Sturgeon says Scotland considering becoming ‘friend’ of group pushing for the phase out of oil and gas
The Scottish Government may reassess joining an international alliance on phasing out oil and gas after publication of its energy strategy later this year.
However, it is only considering becoming a “Friend” of the Beyond Oil and Gas Alliance (BOGA) – the lowest tier of membership – despite likely qualifying for higher tiers.
Friends of the Earth Scotland has encouraged the government to demonstrate “full commitment” to the climate by joining at the highest level possible.
The group also urged ministers to “get serious” about a timeline for phasing out North Sea production.
BOGA was launched at COP26 in Glasgow in November last year, but the Scottish Government opted not to join at the time.
Correspondence released to Holyrood as part of a Freedom of Information request revealed officials advised against joining while work was underway to refresh the energy strategy.
A memo also warned there was “significant risk in terms of messaging for both the offshore workforce and the sector” if the government signed up to BOGA.
This is despite a comparison between BOGA requirements and current government policy suggesting some alignment already.
To become an Associate member of BOGA, governments must adhere to at least one of the following:
- domestic subsidy reform as part of a plan to end subsidies that support oil and gas
- end international public financial support for production abroad
- ended public financing for fossil fuel research and development activities
- implemented other significant measures that contribute to reducing the supply oil and gas on the global market
- signal an interest in developing Paris-aligned commitments for oil and gas production before 2025
The Scottish Government ended support for production abroad in November and officials also advised pre-existing policy positions “could demonstrate alignment” on subsidy reform.
However, advisers warned that “joining BOGA at this time would be to depart from this existing policy position and would pre-judge the outcome of the analytical work now underway”.
But they added BOGA membership “could be revisited upon the conclusion” of this programme of work.
Speaking last November, First Minister Nicola Sturgeon said her government would remain in “active discussions” about membership but added that decreasing reliance on oil and gas must not leave people “on the economic scrapheap”.
She said: "I’ve discussed possible membership of Scotland with Danish ministers directly.
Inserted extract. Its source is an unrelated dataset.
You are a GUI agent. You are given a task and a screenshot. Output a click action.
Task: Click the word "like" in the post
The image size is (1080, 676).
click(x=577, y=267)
I would expect us, over the next period, to associate ourselves in one of those categories of membership."
A letter to the chairs of BOGA from the FM, also released under FOI laws, confirmed the government would seek to become a “Friend” of the alliance.
She wrote: “To support our transition domestically, the Scottish Government will publish a new energy strategy next year. To inform the strategy, we are carrying out an analysis of Scotland's energy requirements as we move to net zero.
“This research will help us determine how the sector can help deliver our contribution to the Paris targets, and how meeting our own energy needs can help build a new low-emission energy industry. Absolutely central to our work will be protecting and supporting those who currently work in oil and gas.
“As our evidence base grows, I would ask that we remain in contact, sharing knowledge and working towards Scotland becoming a Friend of BOGA.”
She also wrote to Oil and Gas UK confirming this intention.
The energy strategy is set to be published this spring, alongside a just transition plan.
Caroline Rance from Friends of the Earth said: “At a minimum, the Scottish Government should join as a ‘Friend’ of the Beyond Oil and Gas Alliance to support the aims of winding down oil and gas production.
“But of course, we urge them to do everything within their powers to go further, to recognise that there can be no new oil and gas fields if we’re to limit warming to 1.5C and to play their full part in delivering a managed phase out of oil and gas production and a just transition for workers. To show their full commitment, the Scottish Government should join the alliance at the highest level for which they are eligible.
“If the Scottish Government is serious about delivering a just transition, they need to get serious about the timeline for a managed phase out of oil and gas production in the North Sea.”
The Welsh Government joined the alliance as a founding Core member in November.
The UK Government said it had no plans to join.